● **PROBLEM STATEMENT**: Print the stretch of the text on English place names that runs from "Plymouth Hoe - Historic" up to and including "and many others.", word for word.

● **SOURCE TEXT**:
>> start
Plymouth Hoe - Historic UKBasic geography lesson for non-UK readers.

It will undoubtedly come as a surprise to learn that ‘England’ consists of more than just ‘London’. Yes, I’m looking at you, Americans. It actually has quite a few other cities, towns, and villages – thousands, in fact.

However, although never originally intended to cater for primary school toilet humour, some places have strange names. For example, we have ‘The Wallops’, the ‘River Piddle’, ‘Sheepy Parva’ and ‘Sheepy Magna’, ‘Wetwang’, and so on. Then, for those whose minds have never left primary school, we have ‘Shitterton’, ‘Cocks’, ‘Bitchfield’, and many others.

All of these have completely logical etymologies – ‘Wallop’ for example (the three villages that comprise ‘The Wallops’ are ‘Upper Wallop’, ’Middle Wallop’, and ‘Nether Wallop’) is derived from the Anglo-Saxon or Old English words for stream (waella) and valley (hop), and is mentioned in the Domesday Book as ‘Wollop’. ‘Shitterton’ probably comes from the Old English word for sewer (scitere), meaning the place by the sewer. Even my own city of Nottingham was once called ‘Snottingham’ – or ‘’Snotengaham’ – and that began in the 6th Century when it was a settlement called ‘Snotta inga ham’ (‘Snotta’ was a person – a Saxon chieftain, whose people were the ‘Snotingas’ – ‘inga’ means ‘belonging to/the people of’, and ‘ham’ means ‘village/homestead’ in Anglo-Saxon). Nottingham appears in the Domesday Book as ‘Snotingeham’ and ‘Snotingham’. The ancients seemed happy to move vowels around and vary the consonants a bit without worrying about consistency, but you get the general idea. They were never intended as rude names, and they aren’t rude names.

As an aside, when I was seven, I began to support Arsenal Football Club. I freely admit that it was the ‘arse’ part which attracted me, but I grew up, and by the time I was learning German and French at school the desire to laugh at words which ‘sounded’ like rude things but weren’t had long since passed. Not so for many of my peers – a certain Mr Spence in my class found enormous humour in words like ‘fuchs’ (fox), and sought out every opportunity to say them loudly and with great emphasis.

Of course, and back to the present, in the last few years all hell has broken loose. Even place names that even once related to someone who lived in colonial times are under scrutiny. Most of the time they shouldn’t be, but such is the mindset of people today. And that leads further in the direction this discussion is going.
>> end
● **RAW RECORDS**:
>> start
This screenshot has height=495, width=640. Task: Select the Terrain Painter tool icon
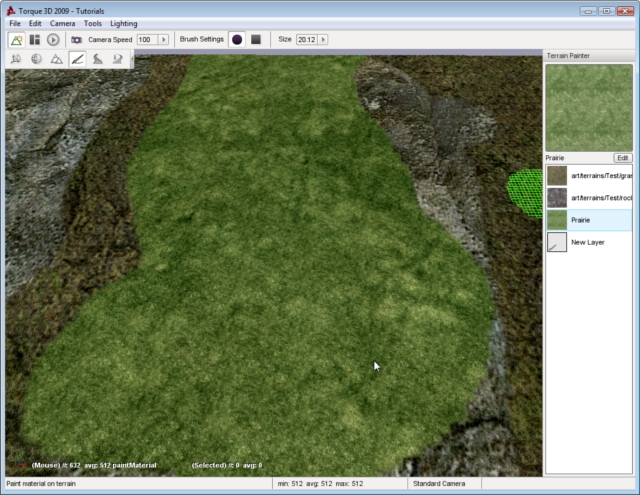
>> end
>> start
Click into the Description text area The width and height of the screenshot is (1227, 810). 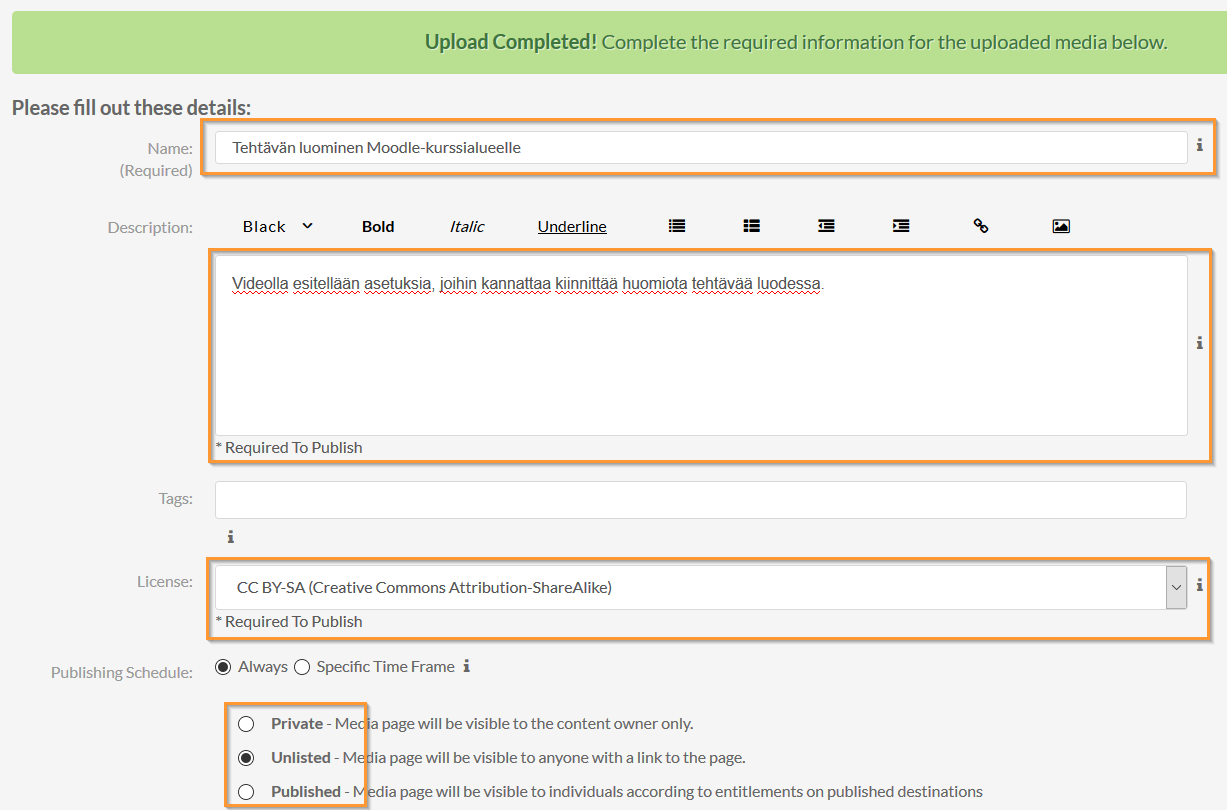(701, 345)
>> end
● **TASK RESPONSE**:
Plymouth Hoe - Historic UKBasic geography lesson for non-UK readers.

It will undoubtedly come as a surprise to learn that ‘England’ consists of more than just ‘London’. Yes, I’m looking at you, Americans. It actually has quite a few other cities, towns, and villages – thousands, in fact.

However, although never originally intended to cater for primary school toilet humour, some places have strange names. For example, we have ‘The Wallops’, the ‘River Piddle’, ‘Sheepy Parva’ and ‘Sheepy Magna’, ‘Wetwang’, and so on. Then, for those whose minds have never left primary school, we have ‘Shitterton’, ‘Cocks’, ‘Bitchfield’, and many others.